A who's who of hip-hop artists – Chuck D, Eminem, Q-Tip and Snoop Dogg among them – share street-flavoured musings on their techniques and origins. The issue of why rap isn't as highly regarded as jazz or blues is covered, with breathtaking aerial shots of New York, Detroit and Los Angeles included. Group raps ensue.
Ice-T's presence in the snow-capped enclave also extended to a musical showcase, in Park City's music café, with fellow rapper Chuck D on hand to offer support.
Music documentaries have led the field this year. Opening the festival's documentary competition, Searching for Sugar Man – another UK co-production – tells the bizarre tale of the forgotten folk hero, Rodriguez.
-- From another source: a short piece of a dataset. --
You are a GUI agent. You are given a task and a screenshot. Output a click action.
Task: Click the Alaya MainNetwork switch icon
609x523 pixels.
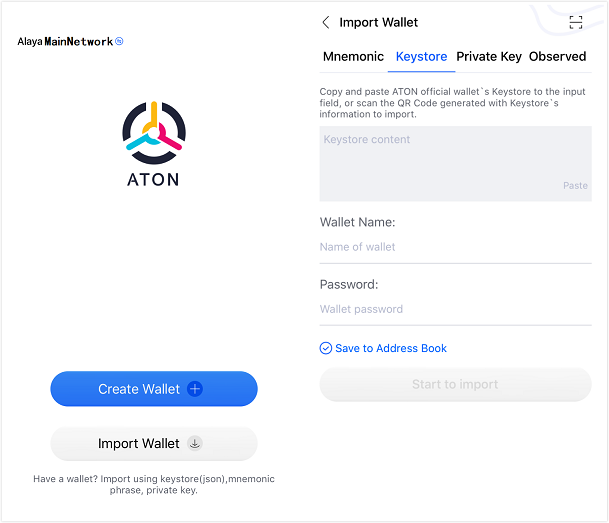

The Hispanic equivalent of Bob Dylan, his two timeless 1970s albums spectacularly tanked, never to be heard again. Thought to be dead by his substantial army of followers in South Africa – one of the few territories that embraced the cult figure – a search eventually led a pair of intrepid reporters to a barren house in Detroit, where the singer-cum-bricklayer resides to this day.
"The producers say that of all the albums they worked on – including Stevie Wonder, Marvin Gaye and The Temptations – that this was the true masterpiece," says the Swedish director Malik Bendjelloul, whose film was the first to snag major distribution at this year's festival. "The anticipation was so high. They knew the album was going to be massive, an all-time classic. Yet it wasn't even a flop – it was below a flop. It didn't sell anything. Literally, nothing. There are a few theories as to why: that given his Hispanic looks and his name, Rodriguez, that in America at that time, you weren't allowed to do that, to sing folk music like that. You were allowed to play Mariachi music, Mexican music. You weren't allowed to enter the white rock scene.
"In South Africa, he committed suicide: that was the story," Bendjelloul adds. "Some thought it was a shooting, others that he set fire to himself. So these two guys set off on a search to find out the truth, by deciphering his lyrics. We found him, in the same house he bought back in 1970. Detroit is almost apocalyptic, the way it looks now. Every second house is a ruin, burnt out. It's a very dangerous place."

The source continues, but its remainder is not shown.